We think connections are a finite resource and that every connection someone else makes means fewer for another person. Networks don’t work that way, though–every new node makes the network richer.
One of the lessons of the The Fortune at the Bottom of the Pyramid is that capitalism isn’t fluid enough. People in certain areas can’t get even the small amounts of capital they need to jumpstart their own entrepreneurial economies because the capital is being held. Frozen. Worthless. For capital to grow, it must be kept in motion. Money does talk, or at least it needs to.
In fact, one of the lessons of depression economics is that when money (which of course is only a stand-in for value in general) stops moving, trouble ensues, and I’m proposing today that much the same is happening in social networks. We see numerous studies showing that a small percentage of people create most of the content and that sites like Google and Facebook are dominating traffic. Meanwhile, we continue to measure success primarily by volume–how many, how much.
Cooperation gain doesn’t come naturally when competition is so highly valued. And yet, when one of us wins, we’re all a little richer. If you make more money, you have more to buy from me. If you’re healthy, you can spend money (or time or attention) on other things.

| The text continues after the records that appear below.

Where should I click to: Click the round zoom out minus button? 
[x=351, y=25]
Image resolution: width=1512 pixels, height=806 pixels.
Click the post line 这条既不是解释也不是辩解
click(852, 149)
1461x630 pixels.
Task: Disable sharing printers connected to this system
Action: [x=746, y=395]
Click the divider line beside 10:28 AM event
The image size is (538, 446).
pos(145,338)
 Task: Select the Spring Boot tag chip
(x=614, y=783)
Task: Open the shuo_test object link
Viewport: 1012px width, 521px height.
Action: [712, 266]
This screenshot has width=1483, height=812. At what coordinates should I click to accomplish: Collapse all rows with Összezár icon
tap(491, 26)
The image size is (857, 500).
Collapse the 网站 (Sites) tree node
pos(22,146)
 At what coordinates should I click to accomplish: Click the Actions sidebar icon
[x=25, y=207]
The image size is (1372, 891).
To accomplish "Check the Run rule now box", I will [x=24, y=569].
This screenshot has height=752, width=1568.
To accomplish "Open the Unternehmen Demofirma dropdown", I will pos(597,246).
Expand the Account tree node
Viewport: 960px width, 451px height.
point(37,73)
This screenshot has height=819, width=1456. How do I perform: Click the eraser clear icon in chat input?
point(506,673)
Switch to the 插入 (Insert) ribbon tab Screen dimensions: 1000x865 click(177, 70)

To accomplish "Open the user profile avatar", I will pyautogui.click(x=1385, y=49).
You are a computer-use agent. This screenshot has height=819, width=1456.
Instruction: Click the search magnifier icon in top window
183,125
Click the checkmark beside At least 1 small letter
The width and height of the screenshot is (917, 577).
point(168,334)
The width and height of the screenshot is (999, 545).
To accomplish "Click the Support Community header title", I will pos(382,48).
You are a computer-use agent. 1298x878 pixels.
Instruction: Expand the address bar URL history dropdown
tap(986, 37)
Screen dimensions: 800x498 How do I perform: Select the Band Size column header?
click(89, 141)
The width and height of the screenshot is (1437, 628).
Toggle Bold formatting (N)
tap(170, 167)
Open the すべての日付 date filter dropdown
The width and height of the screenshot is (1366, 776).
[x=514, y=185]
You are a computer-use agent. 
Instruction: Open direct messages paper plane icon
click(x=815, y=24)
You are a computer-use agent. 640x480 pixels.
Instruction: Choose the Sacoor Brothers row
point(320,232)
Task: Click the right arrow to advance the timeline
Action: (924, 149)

This is among the points of the great new book The Mesh — that, counterintuitively, sharing can make us wealthier. Capital shared intelligently can be more effective than leaving capital idle.
Note that you have to have some capital to spread–so by all means, go out and earn it. Make as much as you can–do well. Make lots of connections. Make quality connections. The only point of this post is that you have to keep sharing it for it to grow and return value to you.
What does this mean in practice? A few simple things come to mind:
- Produce. What you make is yours. That’s the entrepreneurial way–it’s what the United States was founded on. There’s an online landrush going on (and don’t be fooled…we’re just now in the homesteading phase) and it’s time to get your plot together.
- Don’t re-create wheels. When you make, make something new. Add value and efficiency to the system by being original. Look for blue oceans to swim in.
- Share. You have to keep investing in the system. Make connections not only for yourself but for others as well. Tip your hat to others when they do well, tell your friends about useful things that may not necessarily help you today, and look for opportunities to contribute. Recommend someone on LinkedIn. Comment on a blog. Find a new blog to read. You don’t have to…but it makes sense to.
As I’ve written before, if you give away everything you can give away, you will have nothing to fear from competitors, because all that’s left will be yours. That’s what you earn. If you forget the platform, though, you’re essentially eating your own seed corn. So quit hoarding and get out there and spread that social capital.
What do you think? Are we still operating in a natural-resources model that no longer applies? How could we better spread our social capital to help the larger network?
Afterword: Brian Solis has more fully defined the concept of Social Capital.